Os direitos dos outros

Leandro Martins
Na segunda-feira à noite – se fosse no dia seguinte atribuiria o caso às mentiras do 1.º de Abril – o meu espanto foi grande ao ouvir, na televisão, que a União Europeia e os Estados Unidos exigiam – isso mesmo, exigiam – que os resultados das eleições no Zimbabué fossem apurados e anunciados com rapidez.
É claro que os leitores já perceberam que o meu espanto não foi nenhum, habituados como estamos a estes destemperos imperiais. Mas a minha indignação não deixou de ser grande. Acho mesmo que no dia em que deixar de me indignar já não vale a pena viver.
Continua a ser espantoso, digo, continua a causar indignação a arrogância com que os Estados Unidos e os seus lacaios europeus, e outros mais, persistem em ditar ao mundo as suas próprias regras – que, aliás, não cumprem. Poderia imaginar-se alguma vez que um qualquer país «exigisse» aos Estados Unidos que publicasse «com rapidez» os resultados das suas eleições próprias? Que, por exemplo, quando da renhida disputa eleitoral para as presidenciais, em que Bush defrontou aquele senhor com nome de molho de tomate, um Estado qualquer – digamos, Portugal – pudesse «exigir» à Casa Branca e aos tribunais USA que deslindassem «rapidamente» quem tinha ganho? Depois de muitas peripécias, essas, sim, dignas de um país de coronéis e não de um estado democrático, a vitória foi dada novamente a Bush por uma juíza da Florida, onde reside o lobby que mais fortemente apoiou o descabelado e reaccionário Bush...

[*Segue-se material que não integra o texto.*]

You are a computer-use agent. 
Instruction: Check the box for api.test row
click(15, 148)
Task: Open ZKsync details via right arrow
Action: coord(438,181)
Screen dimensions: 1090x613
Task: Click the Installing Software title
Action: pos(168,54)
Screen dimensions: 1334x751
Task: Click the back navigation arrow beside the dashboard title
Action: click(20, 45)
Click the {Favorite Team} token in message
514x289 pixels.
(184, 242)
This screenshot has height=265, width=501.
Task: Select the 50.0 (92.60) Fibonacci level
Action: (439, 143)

Mas as coisas ainda funcionam assim, neste Planeta à beira Sol plantado. Com grande apoio mediático que – volto a repetir o que na semana passada escrevi – vem publicado em tudo o que é órgão de comunicação ao serviço dos monopólios e do imperialismo.
Destes direitos humanos, nomeadamente dos direitos democráticos, não querem os comentadores e os locutores-jornalistas saber quando se trata dos Estados Unidos. Preferem defender os separatismos, os colonialismos, as invasões – tudo o que, em nome da liberdade e da democracia, o império decreta. Na imprensa escrita, falada e vista, o que continua a dar é o Tibete com o seu Dalai. Até na blogosfera há quem se irrite com os comentários que aqui publicamos. Uns bem plantados à direita; outros autonomeando-se de esquerda; outros ainda, de cartão envergonhado, assobiam para o lado, dando aos primeiros a razão que não têm.